Pour l’IRD, qui compte 2000 collaborateurs – dont plus de 800 chercheurs –, travaillant depuis plus de soixante ans principalement en Afrique, Méditerranée, Amérique latine, Asie et dans l’outre-mer tropical français, les accusations sont lourdes. «On nous fait un mauvais procès!» s’emporte Jean-Paul Moatti, président-directeur général de cet établissement public.

«Cette affaire est grave, car elle revient à freiner la recherche, alors que nous sommes confrontés à une course de vitesse pour trouver de nouvelles molécules antipaludiques tandis que les souches de moustiques développent des résistances, dénonce-t-il. Pour avancer, nous n’avons pas d’autre choix que de déposer des brevets. Evidemment, s’il y a un jour une exploitation en partenariat avec un laboratoire pharmaceutique, nous prendrons soin d’exiger que les populations du Sud dans leur ensemble bénéficient de prix adaptés.»

«Une vingtaine de brevets suspects»

Voilà pour une éventuelle commercialisation, mais qu’en est-il de la phase préalable de partage des connaissances? Jean-Paul Moatti rappelle qu’il n’existait ni notion de communauté autochtone ni cadre défini pour obtenir leur consentement au moment de l’enquête de terrain, en 2003.

Cela devrait changer. En effet, le projet de loi sur la biodiversité prévoit que la France ratifie prochainement le Protocole de Nagoya. Cet accord international sur l’accès aux ressources génétiques et sur «le partage juste et équitable des avantages» n’est pas une nouveauté: il découle d’un engagement pris au moment du Sommet de la Terre à Rio en 1992, sous l’égide des Nations unies. La France l’a signé en 2011, mais pas encore ratifié.

Dès lors que cela sera fait, d’autres règles déontologiques devront être établies, l’IRD y est-il prêt? «Nous les mettrons bien sûr en œuvre dès que la loi sera votée et nous partagerons les éventuelles retombées économiques de cette innovation», assure-t-il.

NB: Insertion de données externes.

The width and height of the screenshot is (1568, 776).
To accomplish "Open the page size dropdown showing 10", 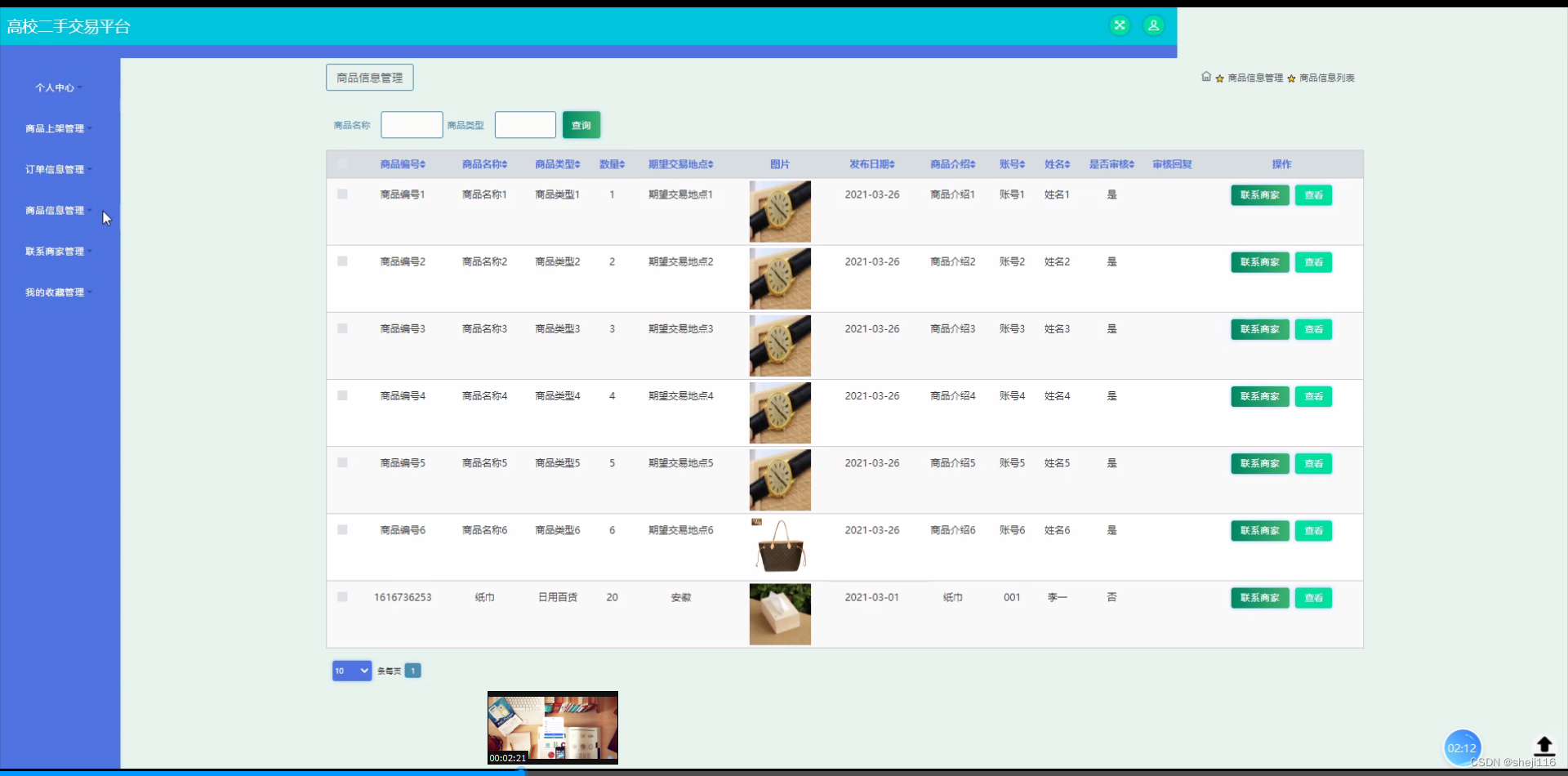I will pyautogui.click(x=351, y=670).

Selon Thomas Burelli, docteur en droit à l’Université d’Ottawa, la recherche publique française, oublieuse des connaissances partagées sur le terrain une fois passé la porte des labos, ne fait pas preuve de la meilleure bonne volonté dans ce domaine. Le juriste avait déjà épinglé les pratiques de l’IRD en Nouvelle-Calédonie.